Authenticated with Google Cloud


## Helper Functions


In [14]:
#Core Helper Functions for GCS scanning and image display

# GCS‑scanning + debug prints

def get_mime_type(uri: str) -> str:
    ext = os.path.splitext(uri)[1].lower()
    if ext == ".png":
        return "image/png"
    elif ext in (".jpg", ".jpeg"):
        return "image/jpeg"
    else:
        raise ValueError(f"Unsupported extension: {ext}")

def discover_product_batches(input_gcs_uri: str) -> Generator[Dict[str, object], None, None]:
    """
    Yields dicts with:
      - product_folder (e.g. "product_5")
      - image_parts   (List[types.Part])
      - product_uris  (List[str])
    """
    m = re.match(r"gs://([^/]+)/(.+?)/?$", input_gcs_uri)
    if not m:
        raise ValueError(f"Invalid GCS URI: {input_gcs_uri}")
    bucket_name, base_prefix = m.groups()
    prefix = base_prefix.rstrip("/") + "/"
    client = storage.Client()
    print(f"🔍 Scanning bucket={bucket_name} prefix={prefix}")

    # fetch all blobs under prefix
    blobs = list(client.list_blobs(bucket_name, prefix=prefix))
    print(f"  • Found {len(blobs)} total objects under {prefix}")

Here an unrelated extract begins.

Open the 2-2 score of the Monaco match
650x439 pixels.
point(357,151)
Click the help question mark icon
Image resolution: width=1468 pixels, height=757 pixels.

    # group by first‑level folder name
    folder_map: Dict[str, List[storage.blob.Blob]] = {}
    for b in blobs:
        rel = b.name[len(prefix):]  # e.g. "product_5/thermos_1.png"
        parts = rel.split("/", 1)
        if len(parts) != 2:
            continue
        folder, filename = parts
        if not filename.lower().endswith((".png", ".jpg", ".jpeg")):
            continue
        folder_map.setdefault(folder, []).append(b)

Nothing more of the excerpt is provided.